§ **読む文章**
+++

ヤマハ発動機<7272>が、世界各国から自社の整備士が参加する「第6回ワールドテクニシャンGP2014」を、9月30日、10月1日の2日間に渡って開催した。
このワールドテクニシャンGP(WTGP)とは、YTA(ヤマハ・テクニカル・アカデミー)で培った技を競う世界大会のことで、2年に1度で開催されるもの。YTAは、ヤマハが提唱する「顧客が世界の何処のディーラーでも、均一で高品質なサービスが受けられる」という、グローバル・サービス理念に基づいて発足させた教育機関だ。各教育拠点で整備士を育成し、習得レベルに応じて、ブロンズ、シルバー、ゴールドの認定資格が与えられる。今回のWTGPでは21カ国、3万3000人もの整備士が参加し、その内、18カ国、20名が各国の代表となって世界一の座に挑戦した。
WTGPの競技内容としては、まずスポーツモデルクラスとコミューターモデルクラスがあり、それぞれ「整備知識競技」「基礎整備技術競技」「故障診断競技」「お客様対応競技」の4つの総合評価で争われる。今回、取り上げたのは「故障診断競技」と「お客様対応競技」の2つ。まず、愛車が故障してしまったお客が、販売店に来店するという設定から審査が始まる。審査のポイントは、修理技術やサービスのスキルはもちろんのこと、服装の身だしなみや部品、工具の取り扱い、お客様への気配りなどまでが含まれ、受付から修理、納車までの総合的な対応力が問われる。モデルクラス別に不具合箇所は統一し、診断するバイクも、各国が導入している主力モデルを使用することによって、競技者間での差が生じないように設定されている。

+++

§ **作成するもの**
上に示したヤマハ発動機の整備士世界大会に関する文章を、最後の一文の後から書き継ぐこと。

+++

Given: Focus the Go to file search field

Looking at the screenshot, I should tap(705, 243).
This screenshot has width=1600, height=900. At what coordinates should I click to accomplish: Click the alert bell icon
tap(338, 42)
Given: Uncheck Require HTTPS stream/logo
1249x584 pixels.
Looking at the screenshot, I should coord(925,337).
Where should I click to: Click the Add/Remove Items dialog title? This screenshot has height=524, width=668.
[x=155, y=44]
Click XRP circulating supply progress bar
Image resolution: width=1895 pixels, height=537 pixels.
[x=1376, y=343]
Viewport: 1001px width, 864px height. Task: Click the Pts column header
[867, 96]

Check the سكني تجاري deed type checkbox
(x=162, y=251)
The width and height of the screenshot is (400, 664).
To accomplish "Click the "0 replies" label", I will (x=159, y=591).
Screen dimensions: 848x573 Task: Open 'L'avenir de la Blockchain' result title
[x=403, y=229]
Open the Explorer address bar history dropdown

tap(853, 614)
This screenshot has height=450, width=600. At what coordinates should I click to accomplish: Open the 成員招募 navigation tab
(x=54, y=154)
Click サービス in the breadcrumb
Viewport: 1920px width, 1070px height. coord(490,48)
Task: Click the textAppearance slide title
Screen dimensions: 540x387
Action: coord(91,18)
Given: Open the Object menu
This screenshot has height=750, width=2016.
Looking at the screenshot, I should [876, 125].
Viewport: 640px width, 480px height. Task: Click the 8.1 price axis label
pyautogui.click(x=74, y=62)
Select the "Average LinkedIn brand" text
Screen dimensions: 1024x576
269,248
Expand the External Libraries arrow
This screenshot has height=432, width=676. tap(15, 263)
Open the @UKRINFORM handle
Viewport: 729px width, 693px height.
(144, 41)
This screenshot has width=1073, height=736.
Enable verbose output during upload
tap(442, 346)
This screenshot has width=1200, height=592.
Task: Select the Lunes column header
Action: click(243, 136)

+++

§ **回答文**
2日間に渡って争われたWTGPの結果だが、スポーツモデルクラスはスペイン、コミューターモデルクラスはインドが栄光のグランプリに輝いた。大会初となった女性選手(ベトナム代表)は、コミューターモデルクラスのCS(顧客満足)アワードを獲得した。
現在、主要21拠点におけるヤハマ整備士の総数は約5万人と、継続して増加している中、YTA資格者も3万3000人と着実に伸張している(ヤマハの総整備士における比率67%)。各国の概要としては、整備士総数が多く、好結果な北米・大洋州、インドネシア、中国に対し、経済状況が停滞している欧州や、拡大展開中の中南米とベトナムがある。
世界規模で、しかも世界統一基準で争う整備士のコンテストを開催しているのは、ヤマハのみだという。「プロの整備技術で、ひとりひとりのお客様とのより良い関係作り」を目指すヤマハの試みは、高品質な商品とサービスを提供することができる、ニッポンのお家芸を、世界に周知させてくれることだろう。(編集担当:鈴木博之)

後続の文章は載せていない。